First, the code: https://jmonkeyplatform-contributions.googlecode.com/svn/trunk/zay-es/examples/AsteroidPanic/
Zay-ES doesn’t show up in the nice google code browser but you an check it out or browse it from that link at least.
Second, if you just want to skip right to running a prebuilt version:
https://jmonkeyplatform-contributions.googlecode.com/svn/trunk/zay-es/examples/AsteroidPanic/release/AsteroidPanic-Windows.zip
https://jmonkeyplatform-contributions.googlecode.com/svn/trunk/zay-es/examples/AsteroidPanic/release/AsteroidPanic-Linux.zip
https://jmonkeyplatform-contributions.googlecode.com/svn/trunk/zay-es/examples/AsteroidPanic/release/AsteroidPanic-MacOSX.zip
I’ve been slightly addicted to the game the past few days. Level 4 is the highest I’ve reached, personally.
Controls:
‘A’ ‘D’ - rotate left and right
‘W’ - thrust
space - fire
I have not implemented sound yet. I want to, but it wasn’t a requirement for a good example, really.
Third, what it looks like…
I went for a retro vector-style like the original arcade machine, ie: no pixels. Trickier to accomplish than one might think but here are some screen shots:
Main menu: (simple Lemur screen)
It’s good enough for a demo for sure.
And finally, the project details…
Easily half the classes are reusable boilerplate that could be used by almost any Zay-ES based game.
Main and MainMenuState are the main entry points.
SinglePlayerState implements the actual game state machine.
PanicHudState implements in-game HUD which is also used as a background to the main menu.
ShipControlState implements the ship controls.
ShipFunctions defines the Lemur InputMapper function IDs that the ShipControlState uses.
The other AppStates are general and do the work of marrying the ES to JME classes or implementing general systems like physics or collision detection.

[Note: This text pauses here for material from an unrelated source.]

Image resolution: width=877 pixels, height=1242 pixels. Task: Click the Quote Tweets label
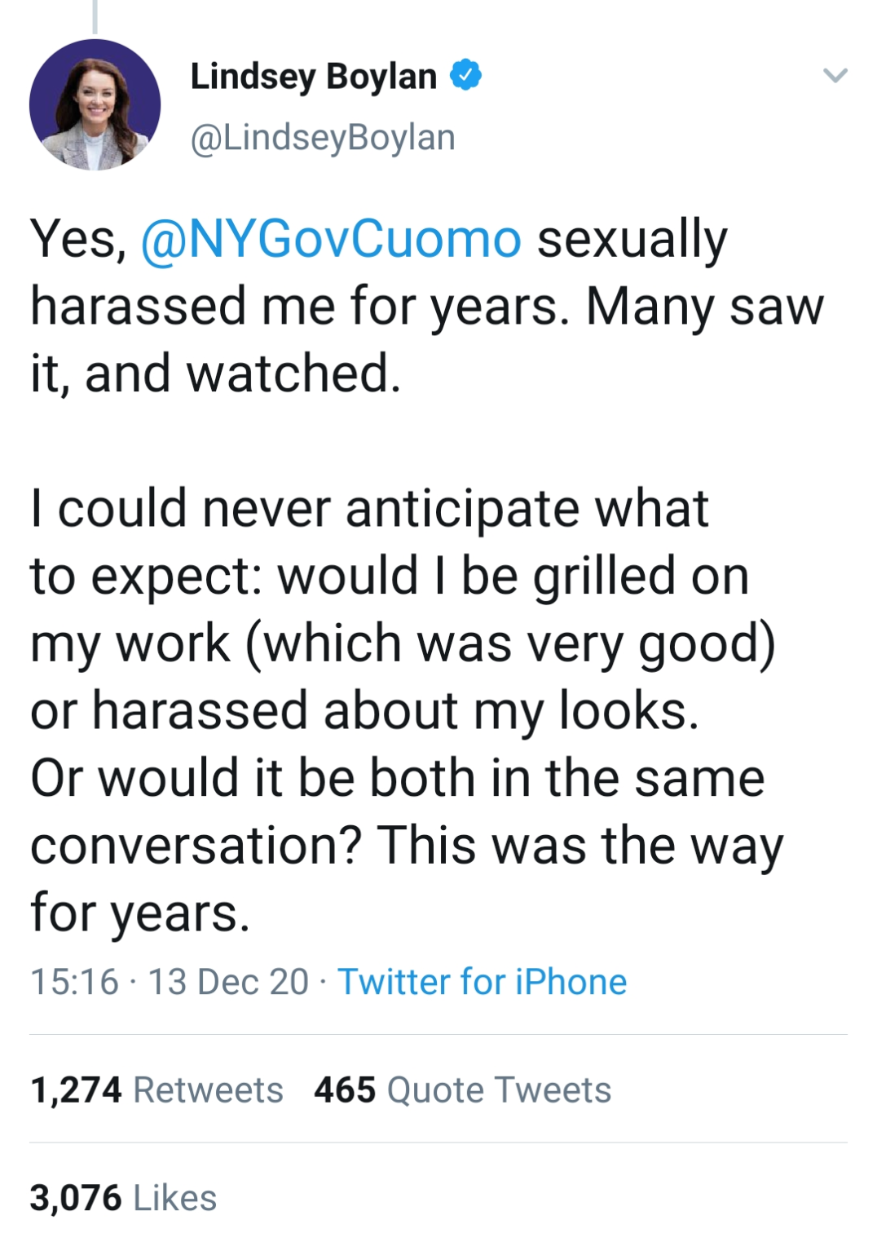coord(498,1090)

Components: Decay, Mass, ModelType, Position, and Velocty are all game-independent. Just about any game “could” use these.
The CollisionShape component could be generalized but I went the easy route of just treating everything as a bounding sphere… so it’s kind of game specific at the moment.

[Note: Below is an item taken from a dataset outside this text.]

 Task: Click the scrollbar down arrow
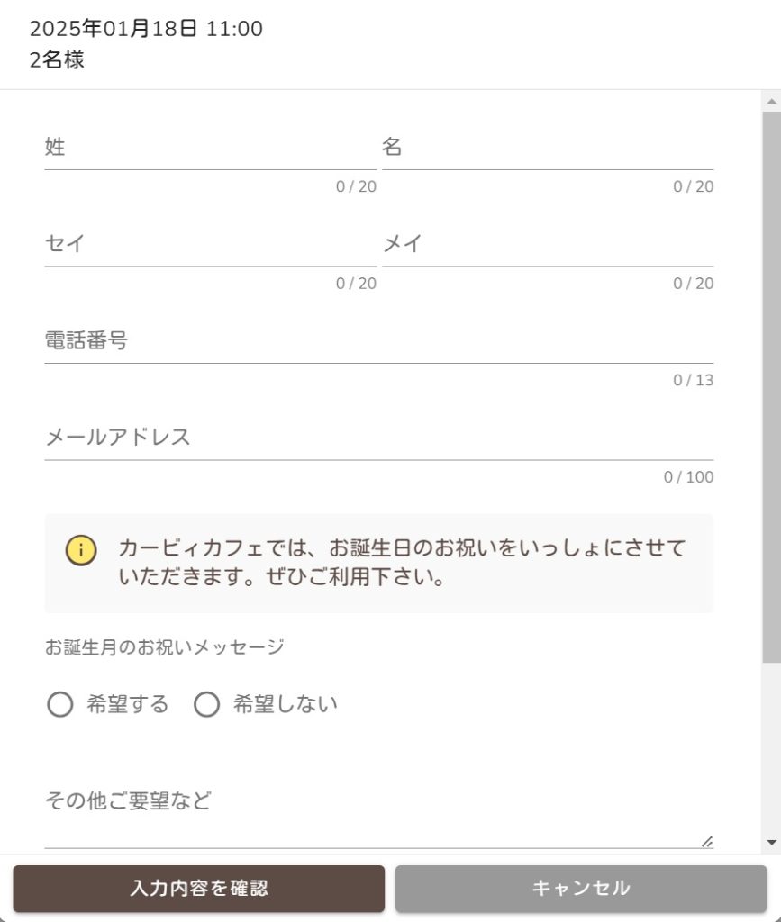click(771, 843)
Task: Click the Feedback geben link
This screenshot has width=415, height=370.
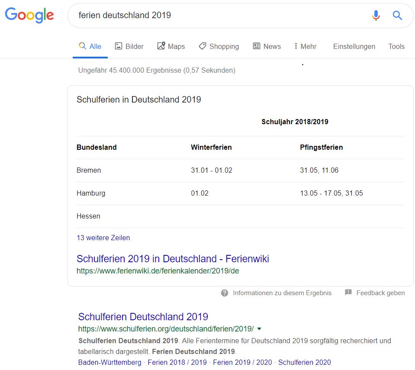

The ModelState and CollisionStates are general but only because they accept a pluggable callback object that implements the game-specific parts of creating models and handling collisions respectively. (ModelFactory and ContactHandler).

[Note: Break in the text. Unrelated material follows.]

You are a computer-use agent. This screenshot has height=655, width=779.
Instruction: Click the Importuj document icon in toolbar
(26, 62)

I added class-level javadocs to all of the classes which hopefully helps explore a bit.
On the one hand, implementing an Asteroids clone using an ES was slightly overkill. On the other, it makes a good example (in my opinion) because it’s just about the simplest game possible to make and yet still has interesting things like physics systems, collisions, etc… I think there is very little that gets in the way of understanding how the game and the ES interact.
Also, if I choose to continue developing this game to add power-ups, shields, and so on then it will be truly simple to add them. And were I to have to rewrite a similarly simple game today, I could reuse most of these states and get the same work done in about 8 hours including sprites. So there is that.
Edit: corrected links to go with the (now) properly spelled zip names.